CRAZY TRIP CRAZY ADVENTURE

CRAZY TRIP CRAZY ADVENTURE
#88



Yara langsung menuju Penthousenya sepulang dari perusahaan Warren.


"Surpriseeeeee", teriak Hannah dari dalam penthouse Yara.


"Hannah???", Yara yang terkejut sekaligus senang langsung memeluk Hannah.


"Gadis jelek ini selalu membuat kejutan untukku", kata Yara yang masih memeluk Hannah erat.


"Ayo..makan dulu Hannah", kata Selena dari arah ruang makan.


"Baik aunty", jawab Hannah.


Yara menggandeng Hannah dan mereka duduk bersama di meja makan.


"Apa yang kau lakukan di New York? Gaby tidak ikut?", tanya Yara.


"Gaby tidak ikut..aku hanya ingin refreshing saja...disini ada rumah auntyku...dan aku baru saja putus cinta", jawab Hannah santai.


"Ck...awas saja jika kau kembali lagi padanya..sudah kubilang cari yang baru..seperti tak ada stok laki laki lain saja", kata Yara.


Hannah tertawa pelan dan masih melanjutkan makannya.


Merekapun mengobrol lama sampai malam.
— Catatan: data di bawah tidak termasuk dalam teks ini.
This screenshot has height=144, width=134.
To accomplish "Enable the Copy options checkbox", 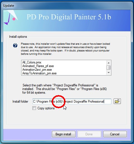I will [x=34, y=108].
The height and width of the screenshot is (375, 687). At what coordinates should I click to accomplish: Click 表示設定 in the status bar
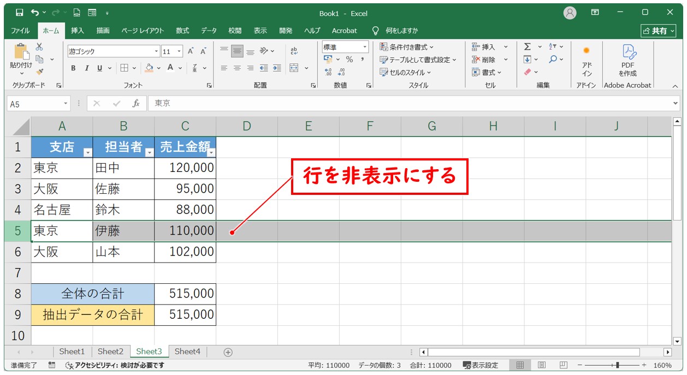point(481,365)
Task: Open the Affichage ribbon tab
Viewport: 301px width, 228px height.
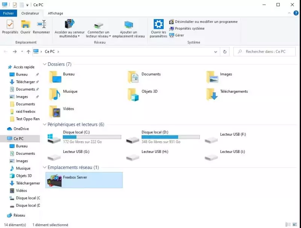Action: click(55, 13)
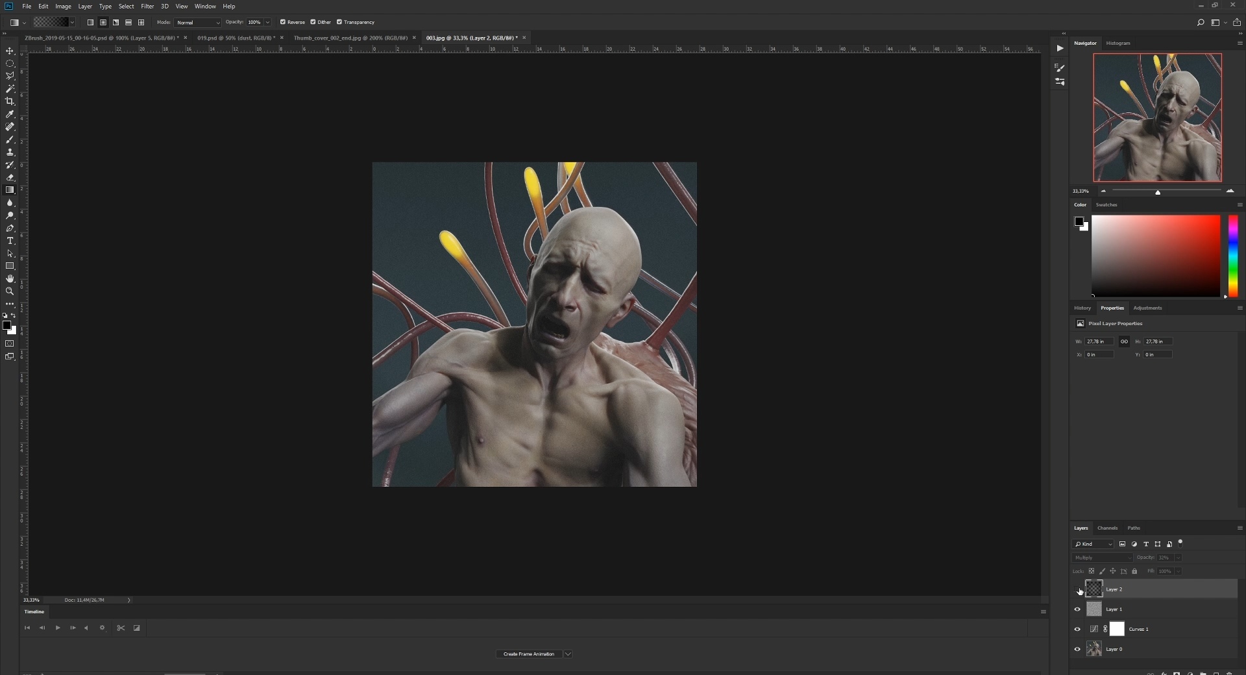The image size is (1246, 675).
Task: Select the Zoom tool in toolbar
Action: pyautogui.click(x=10, y=291)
Sampai akhirnya ponsel Yara tiba tiba berbunyi menandakan ada panggilan dari Bryce.


"Halo honey..ada apa?", tanya Yara.


"Baby ..kemarilah..aku sedang ada di restoran San Carlo ..kita makan malam bersama", kata Bryce.


"Baiklah..aku akan mengajak Hannah..ada Hannah disini", jawab Yara.


"Baiklah ..aku bersama Warren", kata Bryce.


"Apa dia baik baik saja?", tanya Yara.


"Ya..dia bersamaku..jadi dia akan baik baik saja", kata Bryce.


Yara sudah menceritakan semuanya pada Bryce apa yang terjadi tadi siang.


"Baiklah..aku akan kesana...love you honey", kata Yara menutup teleponnya.


"Hannah ..kita akan makan malam diluar..ayo", ajak Yara.


"oke", jawab Hannah.



"Hei..kalian tak pakai jaket?", panggil Selena pada Yara dan Hannah yang sudah akan keluar pintu.


"Kami membawa jaket mom...nanti kami pakai....bye Mom..dadd...", teriak Yara.


"Bye auntyyy..uncle..", teriak Hannah juga.


"Ck..mereka ini masih seperti anak remaja saja", gumam Selena dan Jade hanya tersenyum saja.



Sesampainya di restoran, Yara keluar dari mobil dan memakai jaketnya begitu juga dengan Hannah.


Yara masuk ke dalam dan menghampiri Bryce.


"Hai honey", Yara mengecup bibir Bryce.



"Halo Hannah", sapa Bryce.


"Hai..maaf aku mengganggu acara makan malam kalian", kata Hannah.


"Tidak..aku juga membawa temanku..oh ya kenalkan dia Warren temanku", kata Bryce memperkenalkan Warren pada Hannah.


"Haaiiii..aku Hannah..sahabat gadis gila ini", kata Hannah yang matanya menunjuk Yara.


"ck..kauuu..kita sama sama gila Hannah", kata Yara.


Dan hal itu membuat Warren tertawa pelan.


"Kalian sangat seru..bolehkah aku masuk ke dalam kelompok kalian?", tanya Warren.


Yara dan Hannah langsung tertawa mendengar hal itu.


"Jangan Warren..kau akan jadi gila seperti kami", kata Hannah.


Warren kembali tertawa. Sesaat dia lupa dengan rasa sakit karena pernikahannya yang batal.


Yara bersyukur Warren tak terpuruk dengan pembatalan pernikahannya. Dia berharap Warren bisa menemukan wanita yang lebih tulus padanya.


Warren sebenarnya pria yang tampan. Hanya saja dia sedikit bertubuh subur.


"Kau orang Irlandia juga?", tanya Warren pada Hannah di sela sela makan malam mereka.


"Ya.. aku disini liburan di rumah auntyku", kata Hannah.


"Dimana rumah Auntymu?", tanya Yara.


"Di Battery park city, manhattan", jawab Hannah.


"Itu dekat rumahku", kata Warren.


"Benarkah? kita bisa jogging bersama kalau begitu..aku suka jogging pagi..dan aku belum hafal daerah sekitar sana", kata Hannah.


"Baiklah..nanti kita jogging bersama", jawab Warren ramah seperti biasanya.


Mereka makan malam bersama dengan suasana santai dan penuh tawa karena candaan Hannah dan Yara yang selalu absurd.